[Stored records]

=== Begin Enclosure ===

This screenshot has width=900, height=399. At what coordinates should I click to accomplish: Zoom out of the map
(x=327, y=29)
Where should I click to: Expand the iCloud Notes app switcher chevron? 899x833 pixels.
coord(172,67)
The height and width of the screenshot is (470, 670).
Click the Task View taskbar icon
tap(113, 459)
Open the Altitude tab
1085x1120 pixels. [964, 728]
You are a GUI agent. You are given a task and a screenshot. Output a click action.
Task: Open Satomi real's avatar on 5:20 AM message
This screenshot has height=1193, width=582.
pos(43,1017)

=== End Enclosure ===
=== Begin Enclosure ===

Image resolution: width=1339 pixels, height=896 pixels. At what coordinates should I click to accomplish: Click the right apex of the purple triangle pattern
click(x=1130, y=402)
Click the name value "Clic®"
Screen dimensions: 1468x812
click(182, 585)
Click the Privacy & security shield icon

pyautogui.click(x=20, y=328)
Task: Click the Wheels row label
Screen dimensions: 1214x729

=== End Enclosure ===

Brief:
Please reproduce, exactly as they appear above, the lines from the line containing "Click the name" up to and including the line containing "Screen dimensions: 1214x729".

Result of this task:
Click the name value "Clic®"
Screen dimensions: 1468x812
click(182, 585)
Click the Privacy & security shield icon

pyautogui.click(x=20, y=328)
Task: Click the Wheels row label
Screen dimensions: 1214x729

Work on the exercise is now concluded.